**Arbeitsanweisung:** Liste in der Reihenfolge ihres Auftretens alle Länder auf, deren Maßnahmen der Text über Hilfen für Selbstständige beschreibt.

**Untersuchter Text:**
++++++

In Deutschland verkündete die Regierung für den Monat November eine außergewöhnliche Geldleistung für Selbstständige und Unternehmen. Die Hilfe beträgt bis zu 75 Prozent des für November erwarteten Umsatzes.

Seit März bietet Frankreich Zugang zu einem Solidaritätsfonds für Selbstständige, einschließlich für Künstler, sowie für Kleinunternehmen in den am stärksten betroffenen Branchen. Zunächst gab es die monatliche Hilfe nur für Unternehmen mit maximal 10 Mitarbeitenden und mit einem Vorjahresumsatz unter einer Million Euro, doch später wurde der Zugang auf Unternehmen mit 20 und schließlich mit 50 Angestellten ausgeweitet. Ursprünglich wurden nur Unternehmen gefördert, die einen Ertragsverlust von mindestens 70 Prozent erwarteten. Diese Grenze wurde ab Oktober auf 50 Prozent gesenkt und die Deckung auf Unternehmen aus weiteren Sektoren ausgeweitet. Unternehmen und Selbstständige, die insolvenzgefährdet sind, können über den Fonds eine weitere Geldleistung von bis zu 5 000 Euro beziehen.

Im Vereinigten Königreich wurde das Unterstützungsprogramm für Selbstständige Self-Employment Income Support Scheme (SEISS) erweitert und bietet nun zwei weitere Zahlungen für die Zeiträume von November 2020 bis Januar 2021 (erste Zahlung) und von Februar bis April 2021 (zweite Zahlung) an. Gleichzeitig mit dieser Erweiterung verkündete die Regierung auch eine Anhebung der Ersatzquote von 40 Prozent auf 80 Prozent des durchschnittlichen Monatseinkommens.

Da in Dänemark die Versicherung in einer Arbeitslosenversicherungskasse freiwillig ist, förderte die Regierung den Beitritt von Selbstständigen durch erleichterte Zugangsbedingungen zu Arbeitslosenleistungen. Durch die rückwirkende Zahlung von 12 Beitragsmonaten und die verpflichtende Mitgliedschaft für weitere 12 Monate erhalten sie einen sofortigen Zugang zur Arbeitslosenversicherung.

Schlussfolgerungen

Bei der Analyse der Maßnahmen der sozialen Sicherheit zur Arbeitsplatzerhaltung und zur Unterstützung von Selbstständigen sowie der Schlussfolgerungen früherer IVSS-Artikel zum Thema wird ein Merkmal der COVID-19-Krise deutlich, mit dem die Regierungen und die Institutionen der sozialen Sicherheit erhebliche Mühe bekunden: die Unsicherheit.

++++++

**Datensatzauszug:**
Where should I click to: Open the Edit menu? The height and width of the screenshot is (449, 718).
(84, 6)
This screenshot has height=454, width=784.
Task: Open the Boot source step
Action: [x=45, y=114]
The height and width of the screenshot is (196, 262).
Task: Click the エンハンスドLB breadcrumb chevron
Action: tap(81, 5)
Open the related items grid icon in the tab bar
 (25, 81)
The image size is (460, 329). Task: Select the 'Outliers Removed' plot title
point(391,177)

++++++

**Lösung:** Deutschland, Frankreich, Vereinigtes Königreich, Dänemark